Art therapy can be used for children or adults to help them process traumatic experiences. It reduces stress and therefore encourages and even speeds up recovery and healing. In Australia, the number of artists working along medical staff in hospitals and community centers are growing, according to The Australian this Saturday.

Flinders was one of the first Australian hospitals to seriously incorporate art therapy. "There has been a gradual shift in attitude from one of skepticism to acceptance, to embracing the concept, to it being firmly embedded in the hospital, delivering a valuable service," says Sally Francis, arts coordinator at Flinders. The art towards healing offered in the hospital is a diverse mix including live music, galleries, dance recitals, writing workshops, filmmaking sessions and screenings, and music lessons.

New studies are determining that art therapy in hospitals does make a difference in patient recovery, reducing the length of the patient's stay and the chance of their being re-admitted. It helps reduce tension and lift depression, explains music therapist Emma O'Brien.

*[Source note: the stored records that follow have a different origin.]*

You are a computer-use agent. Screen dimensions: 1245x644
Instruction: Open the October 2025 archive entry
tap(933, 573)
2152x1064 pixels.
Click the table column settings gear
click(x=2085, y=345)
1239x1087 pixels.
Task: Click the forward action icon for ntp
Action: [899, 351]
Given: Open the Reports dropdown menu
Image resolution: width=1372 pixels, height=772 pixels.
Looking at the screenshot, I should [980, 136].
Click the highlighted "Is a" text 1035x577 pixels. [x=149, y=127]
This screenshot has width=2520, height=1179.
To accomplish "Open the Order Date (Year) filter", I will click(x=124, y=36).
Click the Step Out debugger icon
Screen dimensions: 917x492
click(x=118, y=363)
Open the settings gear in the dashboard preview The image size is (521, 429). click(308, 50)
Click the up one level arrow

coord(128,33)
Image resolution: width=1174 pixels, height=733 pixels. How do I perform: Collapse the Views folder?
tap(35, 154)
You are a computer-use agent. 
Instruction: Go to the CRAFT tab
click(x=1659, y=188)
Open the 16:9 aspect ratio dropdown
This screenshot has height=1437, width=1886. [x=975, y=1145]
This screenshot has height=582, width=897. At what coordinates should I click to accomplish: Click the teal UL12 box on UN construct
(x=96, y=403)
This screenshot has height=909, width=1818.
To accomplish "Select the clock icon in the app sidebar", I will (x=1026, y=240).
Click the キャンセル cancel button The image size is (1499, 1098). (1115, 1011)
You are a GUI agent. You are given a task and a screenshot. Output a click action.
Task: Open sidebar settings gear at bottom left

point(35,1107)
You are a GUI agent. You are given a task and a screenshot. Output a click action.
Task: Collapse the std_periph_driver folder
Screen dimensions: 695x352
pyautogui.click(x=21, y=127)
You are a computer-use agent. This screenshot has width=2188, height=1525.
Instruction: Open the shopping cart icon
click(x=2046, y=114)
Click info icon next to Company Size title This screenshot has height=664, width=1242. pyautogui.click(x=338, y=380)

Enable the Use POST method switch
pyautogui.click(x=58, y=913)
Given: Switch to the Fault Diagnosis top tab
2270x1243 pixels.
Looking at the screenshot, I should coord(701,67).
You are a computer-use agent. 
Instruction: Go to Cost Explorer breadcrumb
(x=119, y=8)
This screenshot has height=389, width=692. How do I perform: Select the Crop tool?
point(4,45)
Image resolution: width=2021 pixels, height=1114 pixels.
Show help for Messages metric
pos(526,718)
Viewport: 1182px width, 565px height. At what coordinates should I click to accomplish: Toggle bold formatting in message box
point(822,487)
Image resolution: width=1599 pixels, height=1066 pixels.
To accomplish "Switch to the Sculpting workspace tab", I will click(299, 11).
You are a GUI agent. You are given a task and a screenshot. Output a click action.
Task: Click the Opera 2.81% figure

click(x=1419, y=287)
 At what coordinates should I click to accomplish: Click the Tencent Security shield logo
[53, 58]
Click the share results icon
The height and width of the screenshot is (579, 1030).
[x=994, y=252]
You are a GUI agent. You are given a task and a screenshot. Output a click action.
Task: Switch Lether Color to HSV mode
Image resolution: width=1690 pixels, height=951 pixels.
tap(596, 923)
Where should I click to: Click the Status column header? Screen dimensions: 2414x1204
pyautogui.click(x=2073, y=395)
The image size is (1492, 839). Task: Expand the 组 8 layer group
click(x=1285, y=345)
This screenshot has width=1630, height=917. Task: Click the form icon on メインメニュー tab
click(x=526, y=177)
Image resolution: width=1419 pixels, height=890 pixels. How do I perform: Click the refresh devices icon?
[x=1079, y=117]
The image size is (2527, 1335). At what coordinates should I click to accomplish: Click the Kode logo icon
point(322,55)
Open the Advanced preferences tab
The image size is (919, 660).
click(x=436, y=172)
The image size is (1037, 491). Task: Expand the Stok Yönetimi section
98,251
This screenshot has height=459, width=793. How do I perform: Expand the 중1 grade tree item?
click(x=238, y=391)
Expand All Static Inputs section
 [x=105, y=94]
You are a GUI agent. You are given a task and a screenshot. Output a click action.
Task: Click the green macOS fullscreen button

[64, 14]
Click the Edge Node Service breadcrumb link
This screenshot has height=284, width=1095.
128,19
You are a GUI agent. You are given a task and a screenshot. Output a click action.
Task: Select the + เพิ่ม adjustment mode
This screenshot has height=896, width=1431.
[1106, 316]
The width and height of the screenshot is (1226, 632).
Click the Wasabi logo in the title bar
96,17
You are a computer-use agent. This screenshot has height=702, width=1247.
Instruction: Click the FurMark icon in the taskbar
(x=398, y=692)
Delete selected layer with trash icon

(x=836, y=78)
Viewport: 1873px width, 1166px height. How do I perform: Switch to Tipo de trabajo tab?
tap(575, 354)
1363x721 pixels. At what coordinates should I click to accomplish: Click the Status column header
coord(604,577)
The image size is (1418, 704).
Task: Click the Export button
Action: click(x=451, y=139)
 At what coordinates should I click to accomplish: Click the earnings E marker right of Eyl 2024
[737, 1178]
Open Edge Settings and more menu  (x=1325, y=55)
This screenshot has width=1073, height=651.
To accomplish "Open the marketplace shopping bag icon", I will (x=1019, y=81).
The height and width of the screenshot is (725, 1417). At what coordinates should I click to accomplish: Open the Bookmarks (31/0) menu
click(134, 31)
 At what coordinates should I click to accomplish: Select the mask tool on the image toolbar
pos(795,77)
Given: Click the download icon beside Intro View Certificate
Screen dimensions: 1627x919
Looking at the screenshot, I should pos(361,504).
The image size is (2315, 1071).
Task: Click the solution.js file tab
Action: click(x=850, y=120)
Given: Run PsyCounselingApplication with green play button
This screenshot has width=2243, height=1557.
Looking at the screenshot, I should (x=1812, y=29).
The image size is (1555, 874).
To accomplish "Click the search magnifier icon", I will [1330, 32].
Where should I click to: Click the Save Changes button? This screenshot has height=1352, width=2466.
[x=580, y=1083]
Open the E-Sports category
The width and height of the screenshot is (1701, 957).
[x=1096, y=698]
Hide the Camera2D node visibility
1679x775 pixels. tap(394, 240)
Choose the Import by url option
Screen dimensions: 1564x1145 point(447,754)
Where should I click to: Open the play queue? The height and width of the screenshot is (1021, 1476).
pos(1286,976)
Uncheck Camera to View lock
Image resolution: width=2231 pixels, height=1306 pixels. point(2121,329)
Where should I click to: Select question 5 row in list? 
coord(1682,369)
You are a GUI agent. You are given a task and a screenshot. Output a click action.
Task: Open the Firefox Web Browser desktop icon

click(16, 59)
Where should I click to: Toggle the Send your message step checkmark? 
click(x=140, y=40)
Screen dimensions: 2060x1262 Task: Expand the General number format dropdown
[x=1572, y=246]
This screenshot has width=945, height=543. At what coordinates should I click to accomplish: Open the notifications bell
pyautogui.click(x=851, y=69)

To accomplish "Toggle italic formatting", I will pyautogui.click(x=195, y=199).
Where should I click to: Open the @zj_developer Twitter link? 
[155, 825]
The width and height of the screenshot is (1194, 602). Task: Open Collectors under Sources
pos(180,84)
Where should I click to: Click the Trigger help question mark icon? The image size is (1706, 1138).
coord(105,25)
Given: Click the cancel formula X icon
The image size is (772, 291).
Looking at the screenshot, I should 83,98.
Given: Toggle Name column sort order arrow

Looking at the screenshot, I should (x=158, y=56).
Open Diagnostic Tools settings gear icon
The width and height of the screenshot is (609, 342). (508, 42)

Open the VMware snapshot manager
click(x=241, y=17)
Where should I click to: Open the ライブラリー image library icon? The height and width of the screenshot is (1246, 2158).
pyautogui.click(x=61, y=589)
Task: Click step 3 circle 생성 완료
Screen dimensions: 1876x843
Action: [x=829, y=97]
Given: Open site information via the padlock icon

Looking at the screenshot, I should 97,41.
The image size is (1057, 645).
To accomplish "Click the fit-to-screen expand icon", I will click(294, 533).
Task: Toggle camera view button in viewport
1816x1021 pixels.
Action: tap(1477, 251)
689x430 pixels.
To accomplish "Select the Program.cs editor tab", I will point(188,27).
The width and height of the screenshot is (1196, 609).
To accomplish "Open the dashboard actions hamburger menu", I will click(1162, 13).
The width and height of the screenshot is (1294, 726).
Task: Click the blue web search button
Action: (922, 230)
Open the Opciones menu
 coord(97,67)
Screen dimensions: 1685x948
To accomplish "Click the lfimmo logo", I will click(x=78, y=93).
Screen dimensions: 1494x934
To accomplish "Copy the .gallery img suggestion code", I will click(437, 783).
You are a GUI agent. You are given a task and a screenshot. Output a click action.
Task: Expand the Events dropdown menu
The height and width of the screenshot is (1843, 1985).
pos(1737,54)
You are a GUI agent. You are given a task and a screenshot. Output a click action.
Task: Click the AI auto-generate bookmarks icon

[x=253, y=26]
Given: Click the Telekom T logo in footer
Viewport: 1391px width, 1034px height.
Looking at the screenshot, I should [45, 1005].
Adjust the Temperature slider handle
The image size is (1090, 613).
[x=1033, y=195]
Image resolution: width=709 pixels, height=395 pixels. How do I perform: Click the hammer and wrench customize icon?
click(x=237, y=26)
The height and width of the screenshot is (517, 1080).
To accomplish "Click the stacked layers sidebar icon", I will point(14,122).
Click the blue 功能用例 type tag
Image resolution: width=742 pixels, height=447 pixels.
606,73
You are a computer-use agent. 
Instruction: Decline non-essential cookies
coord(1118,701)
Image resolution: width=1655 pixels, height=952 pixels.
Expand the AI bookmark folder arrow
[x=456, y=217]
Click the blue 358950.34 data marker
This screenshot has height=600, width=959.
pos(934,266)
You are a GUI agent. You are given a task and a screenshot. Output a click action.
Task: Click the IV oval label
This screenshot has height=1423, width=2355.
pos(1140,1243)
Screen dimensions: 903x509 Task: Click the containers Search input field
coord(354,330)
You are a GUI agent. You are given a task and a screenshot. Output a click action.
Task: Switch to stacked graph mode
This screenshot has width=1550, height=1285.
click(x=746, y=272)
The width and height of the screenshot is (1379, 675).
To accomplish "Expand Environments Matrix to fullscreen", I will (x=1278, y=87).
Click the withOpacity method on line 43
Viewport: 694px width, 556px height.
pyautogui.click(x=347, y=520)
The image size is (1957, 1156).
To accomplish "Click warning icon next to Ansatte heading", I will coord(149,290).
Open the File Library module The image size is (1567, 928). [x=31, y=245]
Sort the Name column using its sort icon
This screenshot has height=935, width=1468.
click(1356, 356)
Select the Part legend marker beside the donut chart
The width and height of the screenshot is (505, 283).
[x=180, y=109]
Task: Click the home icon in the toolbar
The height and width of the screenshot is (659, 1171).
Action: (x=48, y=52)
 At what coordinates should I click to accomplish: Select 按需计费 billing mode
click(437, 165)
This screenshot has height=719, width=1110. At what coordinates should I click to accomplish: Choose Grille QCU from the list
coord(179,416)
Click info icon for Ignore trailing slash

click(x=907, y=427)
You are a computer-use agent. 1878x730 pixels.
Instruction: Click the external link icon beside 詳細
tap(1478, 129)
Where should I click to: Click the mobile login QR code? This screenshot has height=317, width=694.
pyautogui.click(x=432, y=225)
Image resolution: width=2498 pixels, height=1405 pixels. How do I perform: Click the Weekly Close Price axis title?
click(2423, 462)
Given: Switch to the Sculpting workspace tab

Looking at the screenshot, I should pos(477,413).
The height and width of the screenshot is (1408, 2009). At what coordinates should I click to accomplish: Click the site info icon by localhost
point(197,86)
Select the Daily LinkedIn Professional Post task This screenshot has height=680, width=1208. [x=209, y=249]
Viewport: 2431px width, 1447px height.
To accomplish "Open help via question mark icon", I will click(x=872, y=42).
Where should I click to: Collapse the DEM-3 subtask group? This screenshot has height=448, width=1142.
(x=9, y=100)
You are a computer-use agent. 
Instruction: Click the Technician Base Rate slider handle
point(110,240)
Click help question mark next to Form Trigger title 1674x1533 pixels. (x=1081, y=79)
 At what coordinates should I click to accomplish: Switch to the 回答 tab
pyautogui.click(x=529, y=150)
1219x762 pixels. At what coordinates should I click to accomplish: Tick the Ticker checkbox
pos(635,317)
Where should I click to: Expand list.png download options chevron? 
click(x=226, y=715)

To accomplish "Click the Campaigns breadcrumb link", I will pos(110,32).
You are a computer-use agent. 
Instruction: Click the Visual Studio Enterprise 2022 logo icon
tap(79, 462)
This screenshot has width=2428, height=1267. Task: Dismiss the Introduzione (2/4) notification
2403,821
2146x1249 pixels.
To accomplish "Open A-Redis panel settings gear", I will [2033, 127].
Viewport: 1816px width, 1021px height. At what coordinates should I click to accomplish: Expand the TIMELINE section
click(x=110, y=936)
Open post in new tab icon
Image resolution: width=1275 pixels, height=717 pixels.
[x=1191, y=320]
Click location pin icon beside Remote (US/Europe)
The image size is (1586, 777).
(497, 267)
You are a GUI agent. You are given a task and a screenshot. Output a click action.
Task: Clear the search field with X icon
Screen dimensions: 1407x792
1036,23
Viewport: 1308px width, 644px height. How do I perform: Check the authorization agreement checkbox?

British microbiologist Rosalia Staricoff conducted a reviewed of over 400 research studies, and found that art therapy in hospitals helped reduce patients' stress, depression and anxiety; they had reduced blood pressure, pain, and less need for medication.

"Arts in health is not just a distraction," says Mike White, a research fellow in the Centre for Medical Humanities at Durham University. "They can help patients understand and adapt to the complexities of their medical condition and at the same time help to build the social connections important for health."

"The eye has become a human eye only when its object has become a human, social object," poet Adrienne Rich quotes Karl Marx. She responds, "When art-as language, music, or in palpable, physically present silence-can induce that kind of seeing, holding, and responding, it can restore us to our senses." While social connections are important for our health, art is important for the health of our community. Art therapy can be a healing process for both patient and teacher, and working to help one another makes all of us stronger.

If you are thinking about becoming an art therapist...
There are not many accredited options online, unfortunately. However, Colorado State University Online offers an accredited Masters in Music Therapy with a requirement that you visit the campus once a year for additional training, and Saint Mary-of-the-Woods College offers an online MA in Art Therapy listed by the Art Therapy Association. To become a professional art therapist in the US, you will need to take the appropriate Masters Degree requirements, pass the written exam and continue to maintain the credentials set by the Art Therapy Credentials Board that grants registration.